Ballet, which requires coordination and focus, also helps Anderson with other sports such as soccer. But, he says, it’s less forgiving.
“There is more precision in ballet than there is in soccer,” said Anderson. “You have to be spot on every time and with soccer sometimes you hit a pass sometimes you don’t. It’s really about nailing everything every time in ballet.”
And when the pressures of school and being a teenager start to mount, ballet provides something else — an escape.
“I can come here after school and pretty much forget about everything. When you are dancing you just focus on technique,” said Anderson during a recent rehearsal.
As sports become less gender-specific and more about ability, the walls are coming down.
Supportive parents, including Brian Rahill of Orono, shrug off askance looks when telling people their son takes ballet.
“It’s important as a parent to allow boys to express themselves in lots of ways,” Rahill said.
His son Ben Allan-Rahill, 13, will perform in Robinson Ballet’s “The Nutcracker” for the fourth time this year. The traveling production, with shows in New Hampshire and across the state, settles into the University of Maine’s Collins Center for the Arts Dec. 21 and 22.
Allan-Rahill’s schedule overlaps with ice hockey and that has posed problems socially.
“People have a vision of what boys should be doing. When you are a tough guy hockey player and have to say you will miss games because you have to dance in ‘The Nutcracker,’ … he’s learned that this is who he is and what he is doing,” said Rahill.

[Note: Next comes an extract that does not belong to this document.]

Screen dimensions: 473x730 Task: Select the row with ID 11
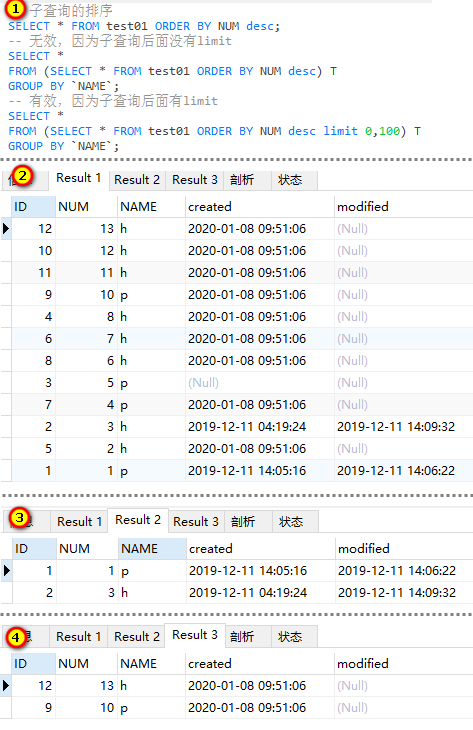[x=236, y=273]
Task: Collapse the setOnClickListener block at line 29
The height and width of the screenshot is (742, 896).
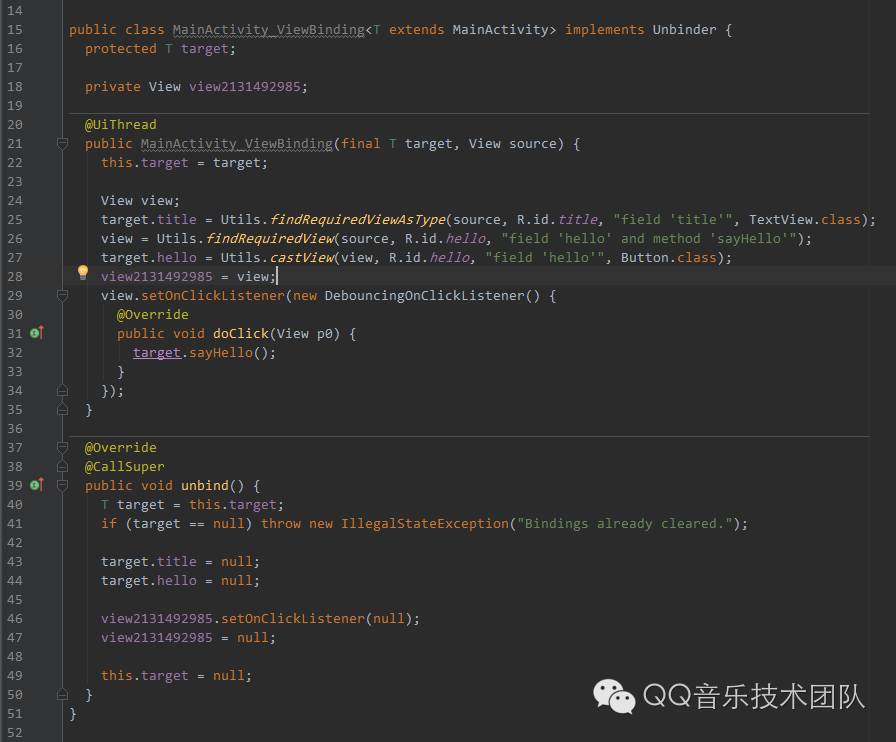Action: click(x=62, y=296)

Sticking to ballet is the biggest challenge for boys. Blowback from peers starts to set in in middle school. The typical trajectory is for boys to start tap dancing when they are young and “we lose them when they are in high school to sports,” said Miele.
That’s why role models such as Davis are paramount.
“The more we get out in the community the more we perform and boys see it as a viable option” and the more they stay, he said.
Despite the obvious upsides, donning flats and tights is not always easy. No matter how rock solid your confidence is.
“Boys come to a line they have to cross. Are they going to give in to people making fun of them or quit? For some it’s harder than others,” said Davis, who coaches young dancers on the topic of peer pressure.
“You have to take a stand at some point and say, ‘do I care more about what people think of me or do I care more about what I’m doing?’”
Parents say that choice is getting easier.
“I don’t think there is such a thing as girls’ sports and boys’ sports,” said Rahill. “Society has gotten more open, accepting and understanding. People are recognizing you can be masculine in a lot of different ways.”